To są regulacje na tyle proste, że nie budzą żadnych wątpliwości i można je uruchomić wydając np. rozporządzenie na poziomie ministerialnym - wyjaśnił Brzoska, odnosząc się do pierwszego pakietu zmian.
Zaangażowanie urzędników i wyzwania legislacyjne
Szef InPostu zwrócił uwagę na nieoczekiwane wsparcie ze strony administracji publicznej. - Mamy sygnały, że urzędnicy sami zgłaszają się do naszych zespołów, proponując deregulacje w ramach swoich ministerstw - powiedział Brzoska. - Co więcej, twierdzą, że przez ostatnie lata, gdy wychodzili z inicjatywami różnych zmian, nie byli słuchani - dodał.
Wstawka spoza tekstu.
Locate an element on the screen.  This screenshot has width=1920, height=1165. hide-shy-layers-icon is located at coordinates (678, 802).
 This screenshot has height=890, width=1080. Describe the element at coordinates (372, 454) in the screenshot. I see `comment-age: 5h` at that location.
Jednocześnie pełnomocnik przyznał, że niektóre obszary, jak regulacje dotyczące rynku pracy dla cudzoziemców czy zmiany w systemie podatkowym, na razie nie mają szans na realizację. Szczególnie podkreślił rolę zespołu Komitetu Stałego Rady Ministrów pod kierownictwem Macieja Berka, dzięki któremu 760 proc. zgłoszonych projektów otrzymało akceptację na szczeblu rządowym.
Potrzeba stałego monitorowania legislacji
Brzoska wyraźnie zaznaczył, że proces deregulacji nie powinien być jednorazowym przedsięwzięciem. - Dlatego zespół ds. deregulacji powinien pracować non stop, nie tylko upraszczając stare przepisy, ale powinien też patrzeć na ręce legislatorom, który tworzą nowe prawo - stwierdził.
Jako przykład nadmiernej regulacji wskazał polską implementację dyrektywy o kryptowalutach oraz przepisy RODO, które - jego zdaniem - stały się najbardziej restrykcyjne w UE. - Gdybyśmy wdrażali dyrektywy unijne po prostu tłumacząc je, a nie dodając kolejne regulacje, byłoby znacznie mniej skarg na unijne przepisy - ocenił.
Pełnomocnik przypomniał, że jego misja zakończy się 1 czerwca, zgodnie z pierwotnymi ustaleniami. - Od początku mówiłem, że przyjmuję wyzwanie tylko na 100 dni - że rozpocznę cały proces, przyciągnę i zorganizuję ludzi, którzy pro bono będą chcieli tworzyć coś dobrego dla Polski - podsumował Brzoska.